Entendia-se, então, integrar-se nessa competência reservada apenas o 'estatuto geral' da função pública, ou seja, aquilo que 'é comum e geral a todos os funcionários e agentes', aí se compreendendo, designadamente, 'a definição do sistema de categorias, de organização de carreiras, de condições de acesso e de recrutamento, de complexo de direitos e deveres funcionais que valem, em princípio, para todo e qualquer funcionário público e que, por isso mesmo, favorecem o enquadramento da função pública como um todo, dentro das funções do Estado', já, por sua vez, pertencendo à competência legislativa do Governo a 'concretização' desse estatuto geral, a sua
'complementação, execução e particularização', ou seja, 'quer o desenvolvimento de tais princípios, quer a sua aplicação e adaptação aos sectores que exijam um regime particular específico ou até excepcional' (cfr., v.g., os pareceres da Comissão Constitucional nºs. 22/79 e 12/82, publicados nos Pareceres da Comissão Constitucional, volºs. 9º, pág. 48, e 19º, pág. 120, respectivamente).

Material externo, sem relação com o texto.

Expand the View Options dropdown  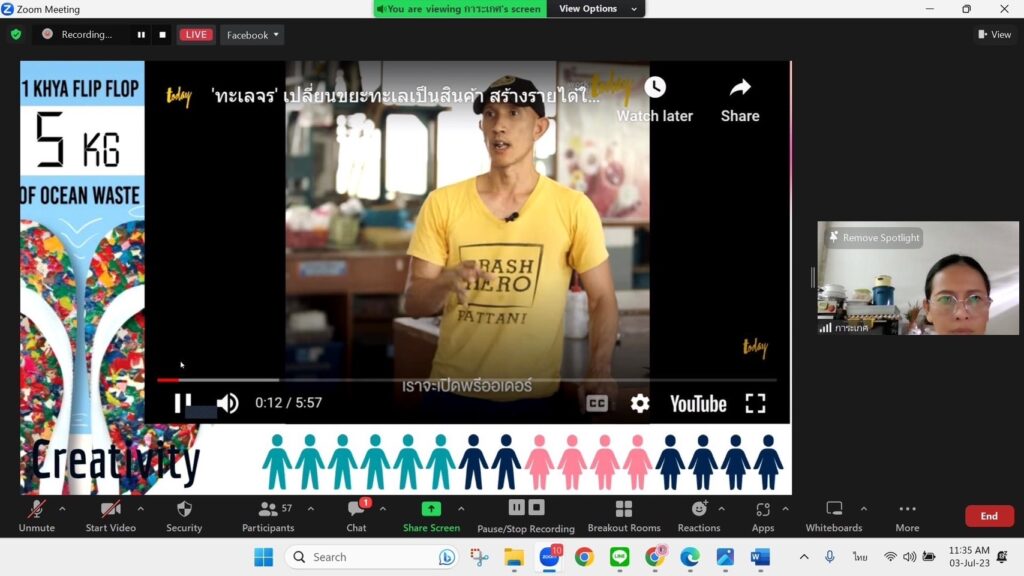pos(598,9)
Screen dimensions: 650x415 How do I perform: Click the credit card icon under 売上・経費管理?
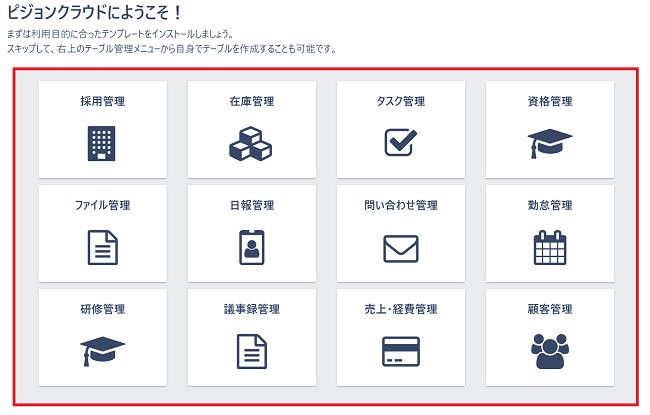tap(400, 351)
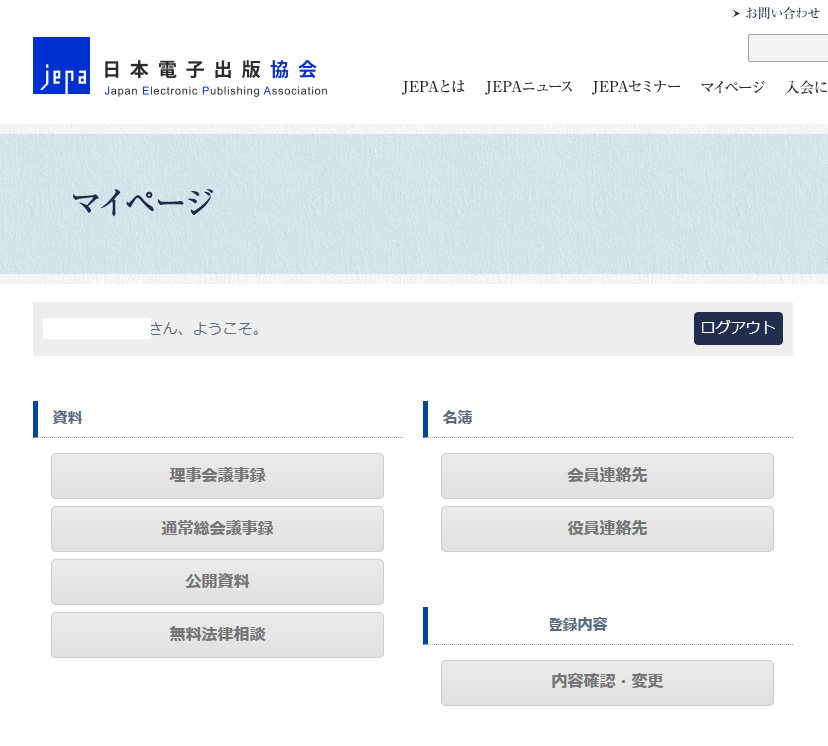This screenshot has width=828, height=746.
Task: Focus the search box in the header
Action: (788, 48)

Este entendimento veio a ser o perfilhado na revisão constitucional de 1982 - e, porventura, reforçado - pronunciando-se a jurisprudência deste Tribunal no sentido de caber em exclusivo à Assembleia da República 'a definição das grandes linhas que hão-de inspirar a regulamentação legal da função pública e demarcar o âmbito institucional e pessoal da aplicação desse específico regime jurídico', competindo depois ao Governo, estabelecido o quadro dos princípios básicos fundamentais dessa regulamentação, desenvolvê-los, concretizá-los e mesmo particularizá-los, em diplomas de espectro mais ou menos amplo, consoante o exigir a especificidade das situações a contemplar, princípios esses que constituirão justamente o parâmetro e o limite desse desenvolvimento (cfr., por todos, o acórdão nº 142/85, publicado no Diário da República, II Série, de 7 de Setembro de 1985, como expressão de orientação jurisprudencial posteriormente reiterado, como atesta o recente acórdão nº 36/96, publicado no mesmo jornal oficial, II Série, de 3 de maio de
1996).
A esta luz, a norma do nº 1 do citado artigo 85º não estatui de modo a invadir a reserva da competência parlamentar, na medida em que, pressupondo a exigência de concurso - que combate a discricionariedade administrativa nos domínios do recrutamento e selecção do pessoal - inscreve-se, ainda, basicamente, em área adjectiva: o que está em causa é, por um lado, o direito a um procedimento justo de recrutamento (Gomes Canotilho e Vital Moreira, Constituição da República Portuguesa Anotada, 3ª ed., Coimbra,
1993, pág. 265), e, por outro lado, a qualidade e o conteúdo profissionais, a admissão a concurso temporariamente preterida, independentemente da sua directa motivação, que pode ser vária, não bule com aqueles princípios básicos orientadores da regulamentação legal da função pública (é, de certo modo, o que se passa com a exigência de determinadas habilitações literárias, o que este Tribunal tem entendido não ser matéria de lei formal ou de decreto-lei autorizado - cfr., v.g., os acórdãos nºs. 157/92, 340/92 e 209/94, publicados no Diário da República, II Série, de 2 de Setembro e 17 de Novembro de 1992 e 13 de Julho de 1994, respectivamente).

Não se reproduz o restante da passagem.